O estudo da CLEPA enxerga três cenários. No primeiro, o uso de tecnologias mistas (motores híbridos, a hidrogênio “verde” e combustíveis renováveis) reduziria em quase 80% a emissão de gás carbônico, ao mesmo tempo em que geraria 200 mil novos empregos.

No segundo, o cenário com apenas modelos elétricos (EVs) para neutralizar – baixar a zero – as emissões, até 2040, fechando 275 mil postos de trabalho; e no terceiro cenário, que seria ainda mais restritivo que o proposto pelo Acordo Verde Europeu, a neutralidade chegaria ainda mais cedo, em 2030, mas com um custo social ainda maior, que seria a fechamento de 360 mil postos de trabalho.

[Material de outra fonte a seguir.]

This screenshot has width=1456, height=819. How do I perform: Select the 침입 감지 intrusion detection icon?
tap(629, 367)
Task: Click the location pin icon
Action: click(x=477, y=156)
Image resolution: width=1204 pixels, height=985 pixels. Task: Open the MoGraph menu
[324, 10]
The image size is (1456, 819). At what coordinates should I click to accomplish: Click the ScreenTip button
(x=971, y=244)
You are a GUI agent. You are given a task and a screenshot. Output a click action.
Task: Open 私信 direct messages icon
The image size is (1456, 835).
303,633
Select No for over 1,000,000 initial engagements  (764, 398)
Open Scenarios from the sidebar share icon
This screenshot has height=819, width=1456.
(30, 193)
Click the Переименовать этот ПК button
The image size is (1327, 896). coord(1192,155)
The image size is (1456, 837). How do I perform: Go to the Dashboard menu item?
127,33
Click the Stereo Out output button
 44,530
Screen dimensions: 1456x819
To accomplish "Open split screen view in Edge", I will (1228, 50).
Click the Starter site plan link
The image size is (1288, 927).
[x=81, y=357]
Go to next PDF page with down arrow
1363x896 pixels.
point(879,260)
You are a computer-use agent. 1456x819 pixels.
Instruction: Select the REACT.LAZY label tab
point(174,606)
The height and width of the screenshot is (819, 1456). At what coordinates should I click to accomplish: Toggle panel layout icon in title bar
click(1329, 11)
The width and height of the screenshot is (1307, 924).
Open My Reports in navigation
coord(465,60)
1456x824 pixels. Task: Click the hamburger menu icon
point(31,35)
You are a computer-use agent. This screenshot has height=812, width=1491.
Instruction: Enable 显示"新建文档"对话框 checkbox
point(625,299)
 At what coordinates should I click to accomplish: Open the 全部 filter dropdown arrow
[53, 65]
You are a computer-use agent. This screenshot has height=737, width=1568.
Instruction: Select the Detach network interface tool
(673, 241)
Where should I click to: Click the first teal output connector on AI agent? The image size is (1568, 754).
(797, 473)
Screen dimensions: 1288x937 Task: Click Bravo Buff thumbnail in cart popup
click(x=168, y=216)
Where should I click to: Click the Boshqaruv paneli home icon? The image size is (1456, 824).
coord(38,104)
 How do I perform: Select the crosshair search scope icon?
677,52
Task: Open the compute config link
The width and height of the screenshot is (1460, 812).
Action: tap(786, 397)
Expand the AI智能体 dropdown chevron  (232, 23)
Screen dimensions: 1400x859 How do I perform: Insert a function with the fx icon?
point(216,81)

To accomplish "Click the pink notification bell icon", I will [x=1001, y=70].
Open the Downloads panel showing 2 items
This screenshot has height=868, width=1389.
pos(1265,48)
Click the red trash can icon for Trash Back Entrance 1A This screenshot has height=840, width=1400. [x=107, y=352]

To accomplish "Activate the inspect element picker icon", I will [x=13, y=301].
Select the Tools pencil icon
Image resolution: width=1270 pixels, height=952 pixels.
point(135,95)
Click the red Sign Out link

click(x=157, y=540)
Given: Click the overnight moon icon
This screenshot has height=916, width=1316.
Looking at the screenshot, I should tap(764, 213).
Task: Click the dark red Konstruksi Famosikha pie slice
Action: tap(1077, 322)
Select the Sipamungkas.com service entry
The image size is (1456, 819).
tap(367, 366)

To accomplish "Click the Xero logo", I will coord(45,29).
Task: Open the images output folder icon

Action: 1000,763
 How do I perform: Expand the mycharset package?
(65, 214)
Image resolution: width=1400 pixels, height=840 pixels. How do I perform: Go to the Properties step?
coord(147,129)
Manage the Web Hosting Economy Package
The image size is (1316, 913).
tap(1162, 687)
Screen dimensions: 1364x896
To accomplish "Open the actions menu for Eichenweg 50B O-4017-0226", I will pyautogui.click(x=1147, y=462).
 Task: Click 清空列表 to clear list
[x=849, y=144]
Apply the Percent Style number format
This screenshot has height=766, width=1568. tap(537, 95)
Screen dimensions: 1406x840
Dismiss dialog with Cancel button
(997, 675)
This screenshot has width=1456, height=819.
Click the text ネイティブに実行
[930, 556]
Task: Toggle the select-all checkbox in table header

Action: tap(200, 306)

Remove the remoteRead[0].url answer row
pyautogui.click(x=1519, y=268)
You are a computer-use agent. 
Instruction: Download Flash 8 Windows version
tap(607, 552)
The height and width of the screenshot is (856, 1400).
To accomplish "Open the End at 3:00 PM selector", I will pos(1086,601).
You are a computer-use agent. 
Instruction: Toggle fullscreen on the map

O prognóstico extremamente negativo da associação tem, no entanto, um contraponto por parte de sua parceira no estudo, a PricewaterhouseCoopers (PwC), segunda maior consultoria financeira, de gestão, dados e análise de riscos do mundo. 

“Embora a eletromobilidade ponha em riscos muitos empregos na indústria, especificamente no segmento de powertrains, as áreas de infraestrutura e tecnologia vão precisar de mais mão de obra no futuro”, pondera o sócio e porta-voz da PwC Strategy alemã, Henning Rennert. 

“No entanto, sou obrigado a concordar que, para gerar empregos nesses setores, é necessário agregar valor à produção doméstica. Isso só será possível se os pacotes de baterias foram produzidos localmente, na Europa”, acrescenta.

Resta mais do que evidente que, na Europa, há um consenso entre sindicatos, fornecedores e montadoras. Todas as partes da cadeia produtiva somam esforços para defenderem tanto o negócio (ou seja, o capital) quanto a sociedade (o operariado que, em ultima ratio, é a base do mercado consumidor).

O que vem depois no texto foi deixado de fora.